Work item ▸
Down to the last line, restate the records word for word, but not the pictures.

Stored data entries ▸

::::::

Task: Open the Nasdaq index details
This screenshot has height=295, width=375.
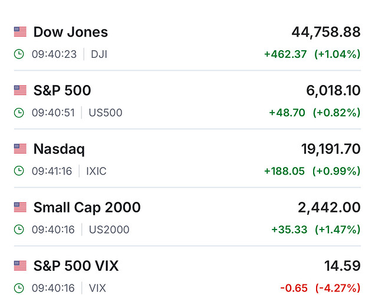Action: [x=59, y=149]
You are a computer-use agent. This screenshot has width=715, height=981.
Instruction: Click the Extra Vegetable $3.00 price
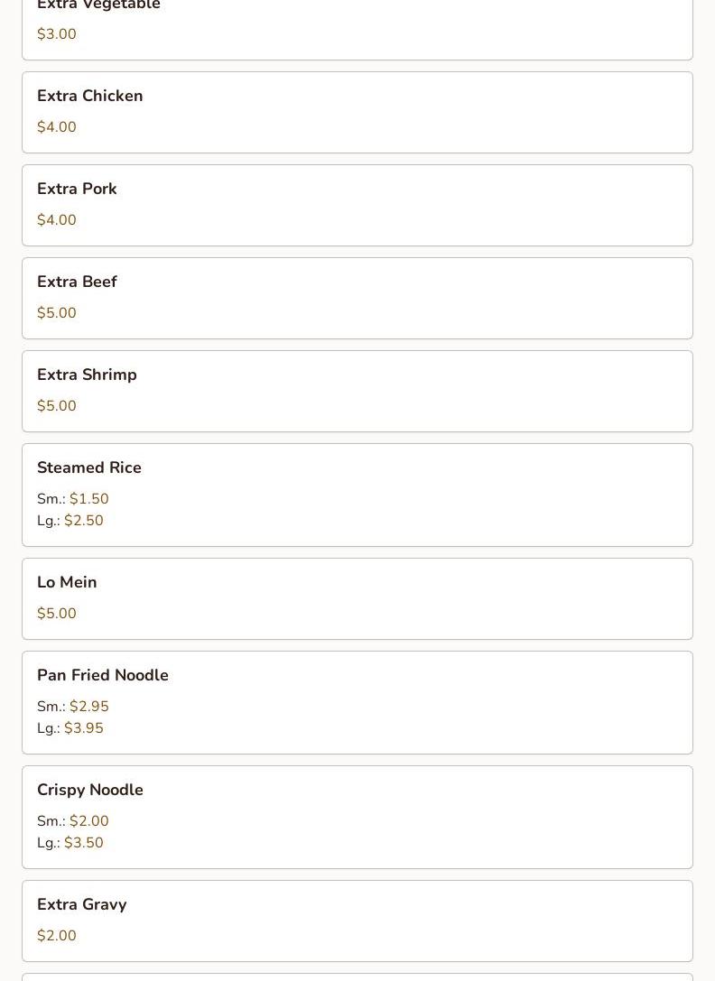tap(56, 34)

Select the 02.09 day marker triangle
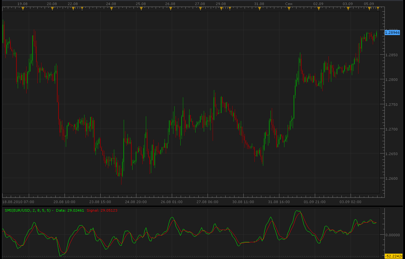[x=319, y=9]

::::::

Answer space ▸
Task: Open the Nasdaq index details
This screenshot has height=295, width=375.
Action: [x=59, y=149]
You are a computer-use agent. This screenshot has width=715, height=981.
Instruction: Click the Extra Vegetable $3.00 price
tap(56, 34)

Select the 02.09 day marker triangle
[x=319, y=9]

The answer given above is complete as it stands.